======== Passage to read ========
Who is excluded from the ES Law?
Entities that are not incorporated, and therefore not listed in B above, are not corporate entities or relevant entities. For the avoidance of doubt, these include limited partnerships and trusts.
Investment fund is defined as an entity whose principal business is the issuing of investment interests to raise funds or pool investor funds with the aim of enabling a holder of such an investment interest to benefit from the profits or gains from the entity's acquisition, holding, management or disposal of investments and includes an entity through which the investment fund directly or indirectly invests or operates (but not an entity that is itself the ultimate investment held), excluding certain types of licensed entity (banks, trust companies, insurance companies etc.).Investment interests is defined as a share, trust unit, partnership interest or other right that carries an entitlement to participate in the profits or gains of the entity.
As noted in B above, investment funds are not relevant entities. The definition of investment fund encompasses pooled investment vehicles that may not typically be thought of as investment funds, such as securitization vehicles.
A corporate entity that is an investment fund must submit an ES Notice annually, claiming the exemption.
========
-- Task item --
Quote the passage on exclusions from the ES Law from "Investment fund is" up to and including "of the entity.".
======== Entries provided ========
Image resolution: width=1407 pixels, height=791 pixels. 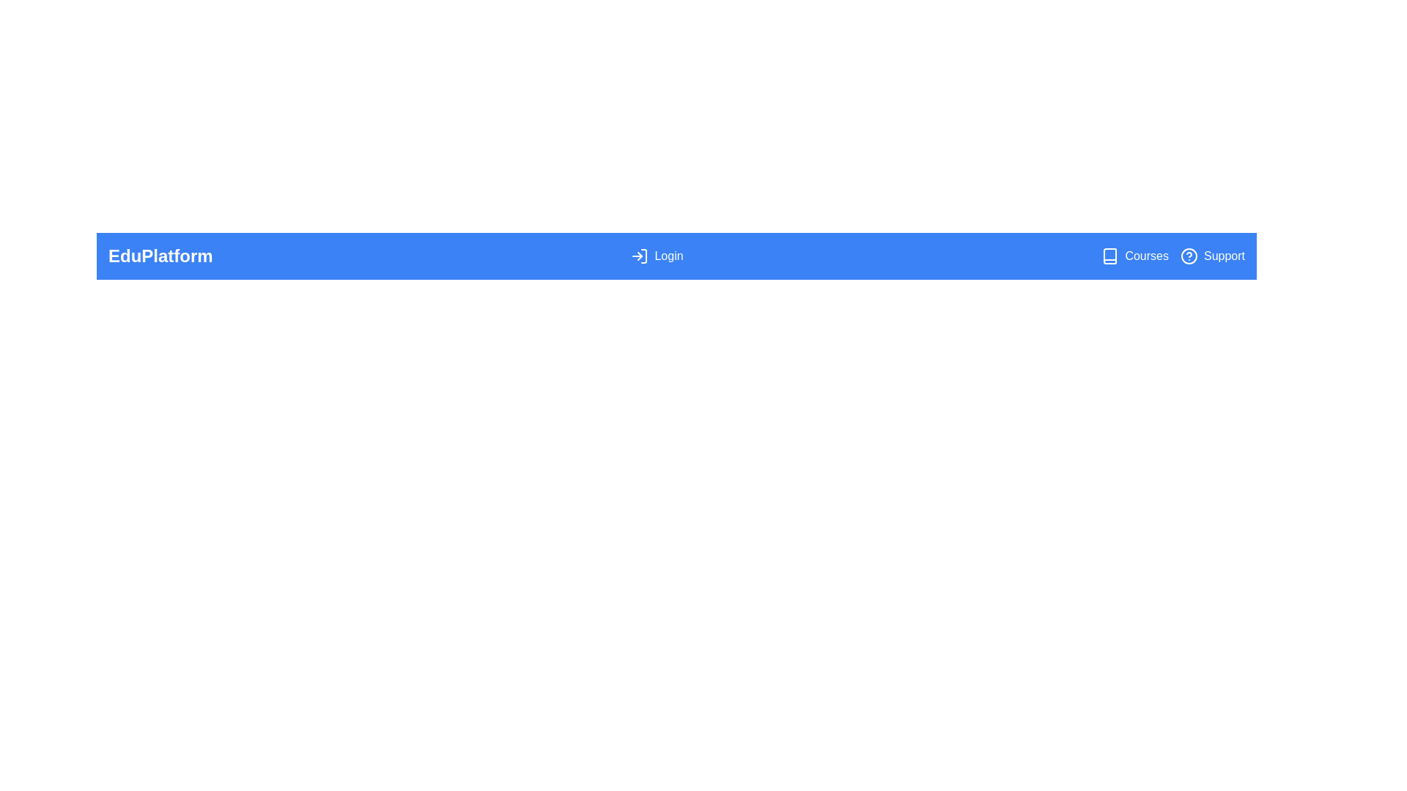 I want to click on the arrow icon within the 'Login' button located in the upper right section of the blue navigation bar, so click(x=640, y=256).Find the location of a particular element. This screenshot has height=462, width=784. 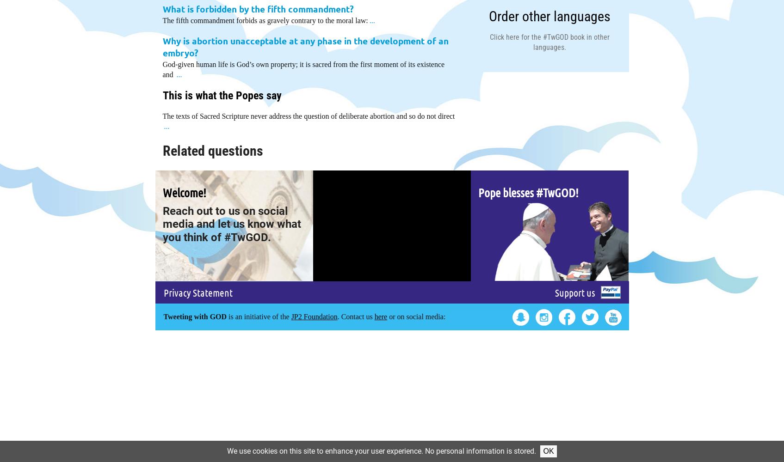

'or on social media:' is located at coordinates (416, 316). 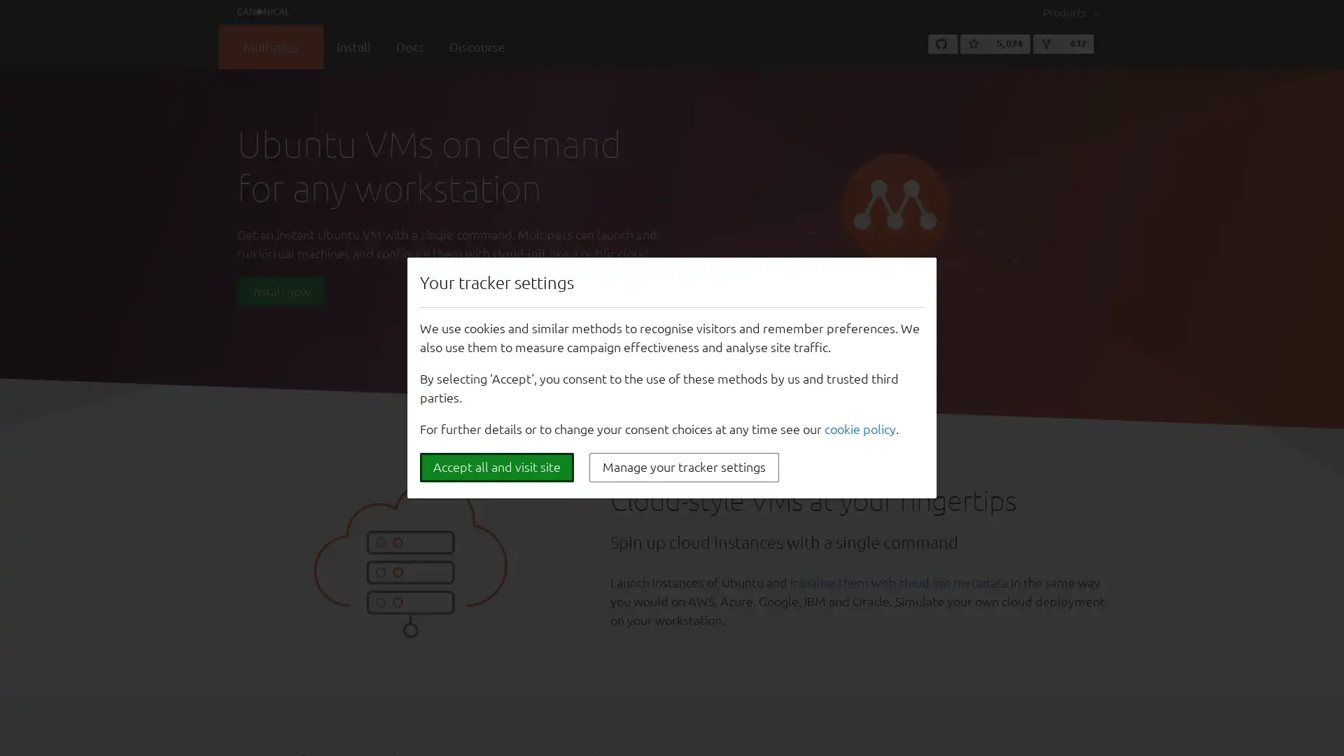 I want to click on Manage your tracker settings, so click(x=684, y=467).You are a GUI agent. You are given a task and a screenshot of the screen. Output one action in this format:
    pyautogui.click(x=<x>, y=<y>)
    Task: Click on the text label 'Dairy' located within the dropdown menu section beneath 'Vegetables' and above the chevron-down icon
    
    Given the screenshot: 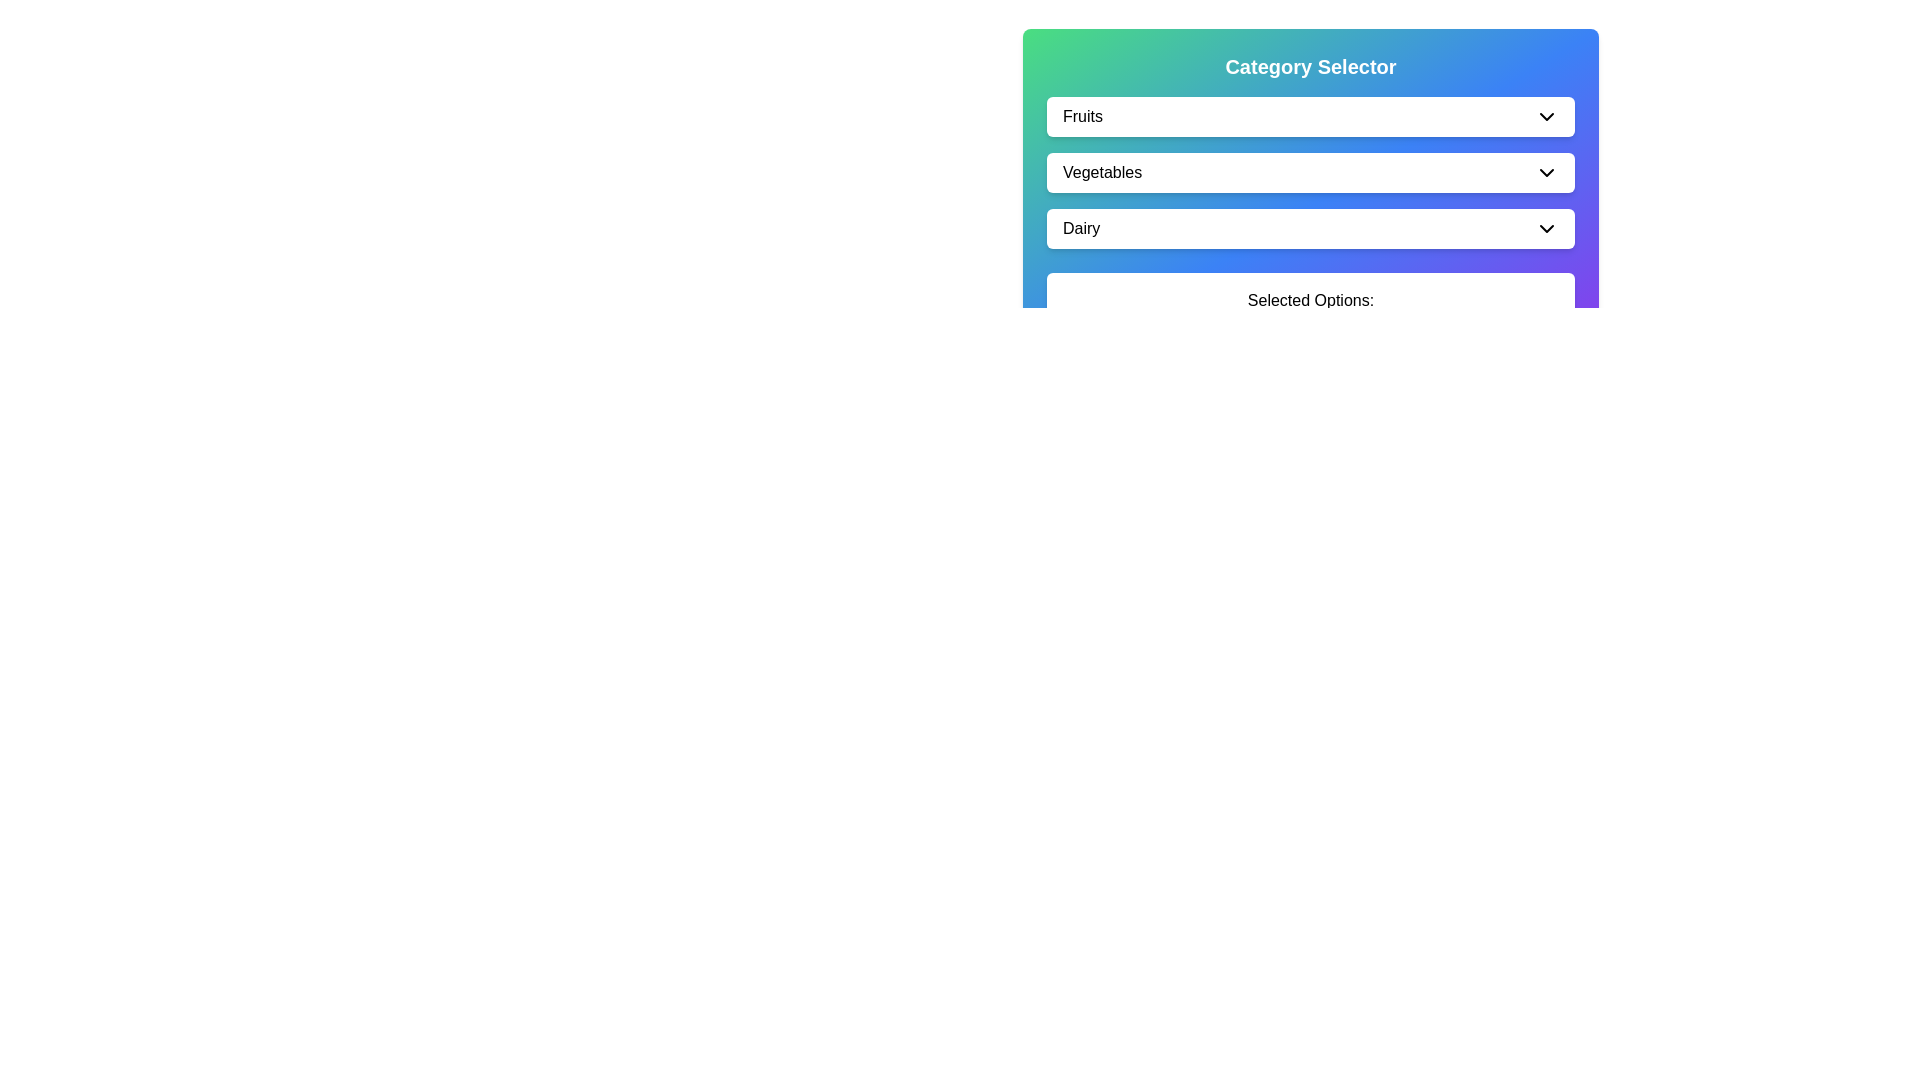 What is the action you would take?
    pyautogui.click(x=1080, y=227)
    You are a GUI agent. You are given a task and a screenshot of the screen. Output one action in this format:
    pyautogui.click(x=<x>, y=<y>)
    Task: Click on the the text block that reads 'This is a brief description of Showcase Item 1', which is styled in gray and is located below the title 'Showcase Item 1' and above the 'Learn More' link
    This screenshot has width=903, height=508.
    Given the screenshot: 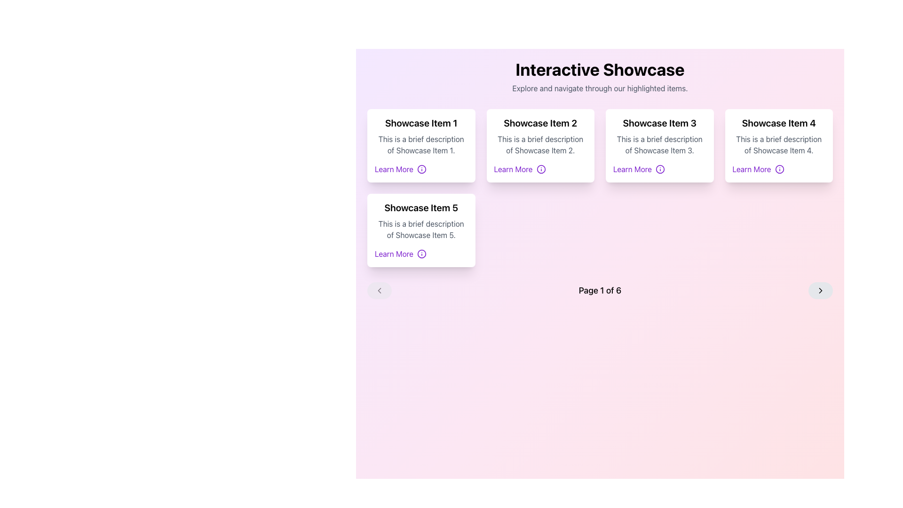 What is the action you would take?
    pyautogui.click(x=420, y=145)
    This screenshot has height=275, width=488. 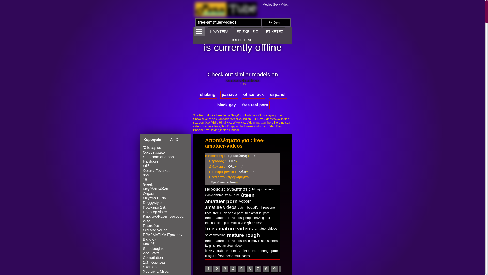 I want to click on 'Orgasm', so click(x=165, y=193). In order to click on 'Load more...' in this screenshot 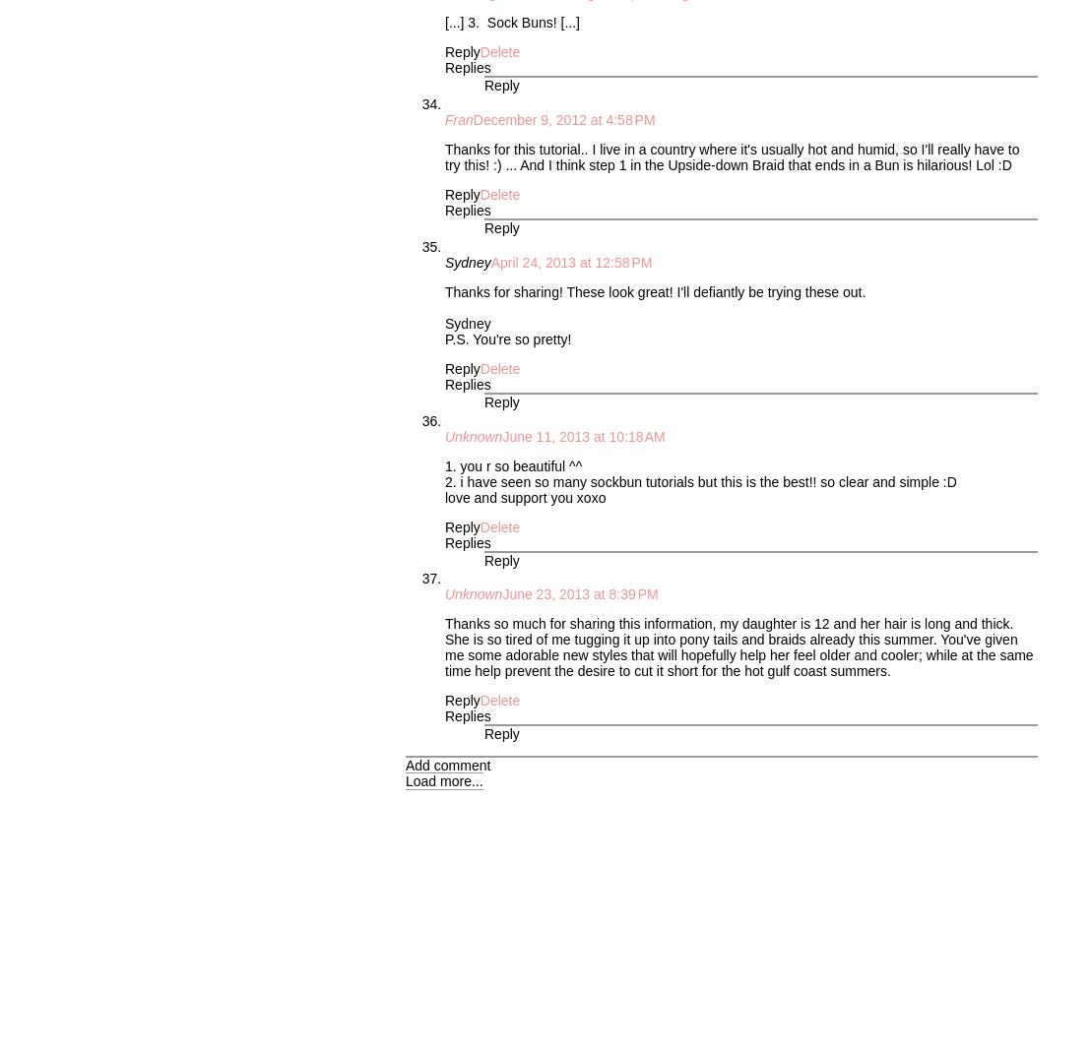, I will do `click(442, 780)`.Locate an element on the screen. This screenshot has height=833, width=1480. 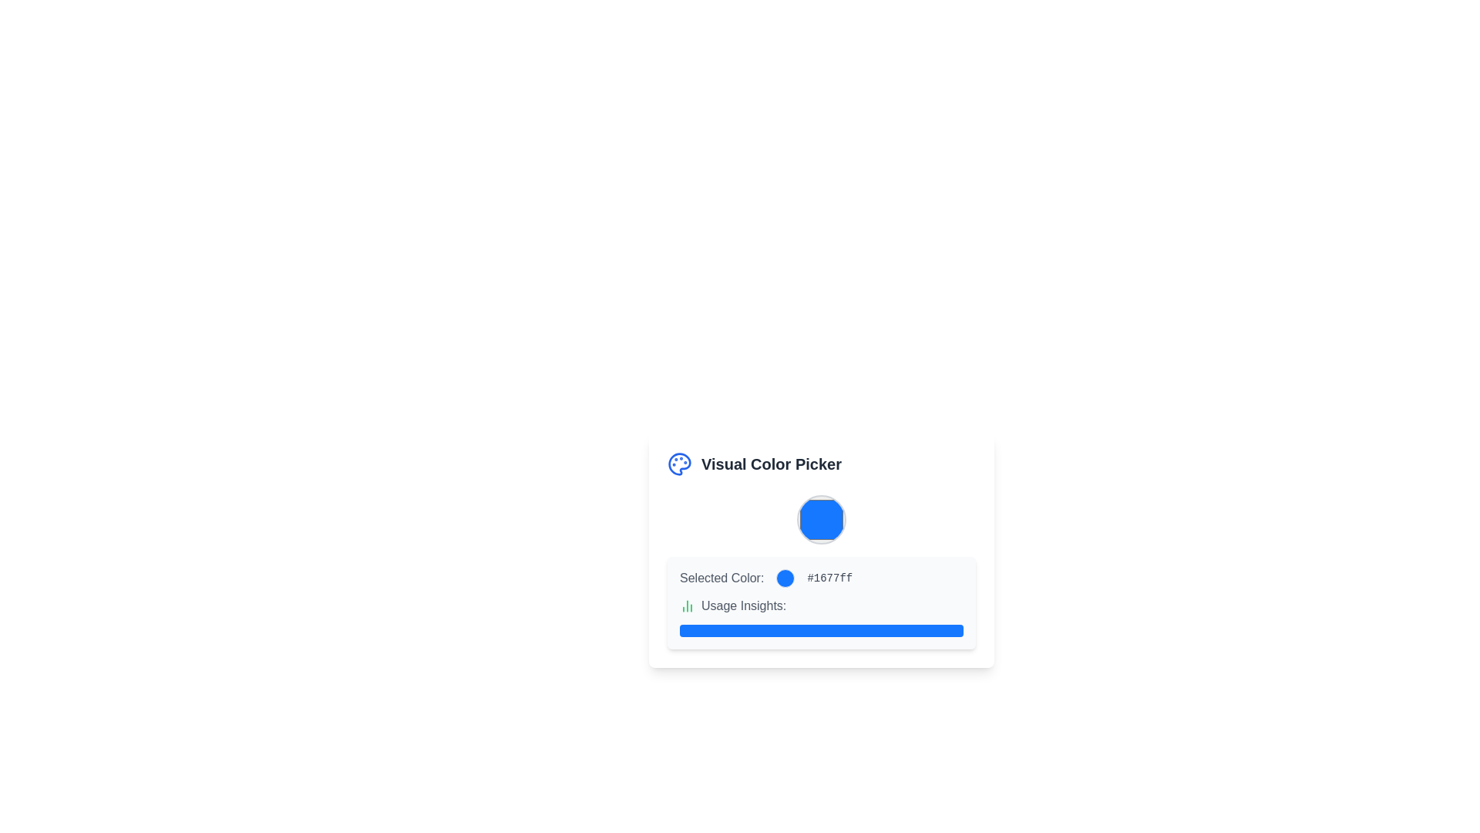
the green bar chart icon located to the left of the 'Usage Insights:' text, which consists of three vertical bars of varying heights is located at coordinates (687, 605).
========
-- Written response --
Investment fund is defined as an entity whose principal business is the issuing of investment interests to raise funds or pool investor funds with the aim of enabling a holder of such an investment interest to benefit from the profits or gains from the entity's acquisition, holding, management or disposal of investments and includes an entity through which the investment fund directly or indirectly invests or operates (but not an entity that is itself the ultimate investment held), excluding certain types of licensed entity (banks, trust companies, insurance companies etc.).Investment interests is defined as a share, trust unit, partnership interest or other right that carries an entitlement to participate in the profits or gains of the entity.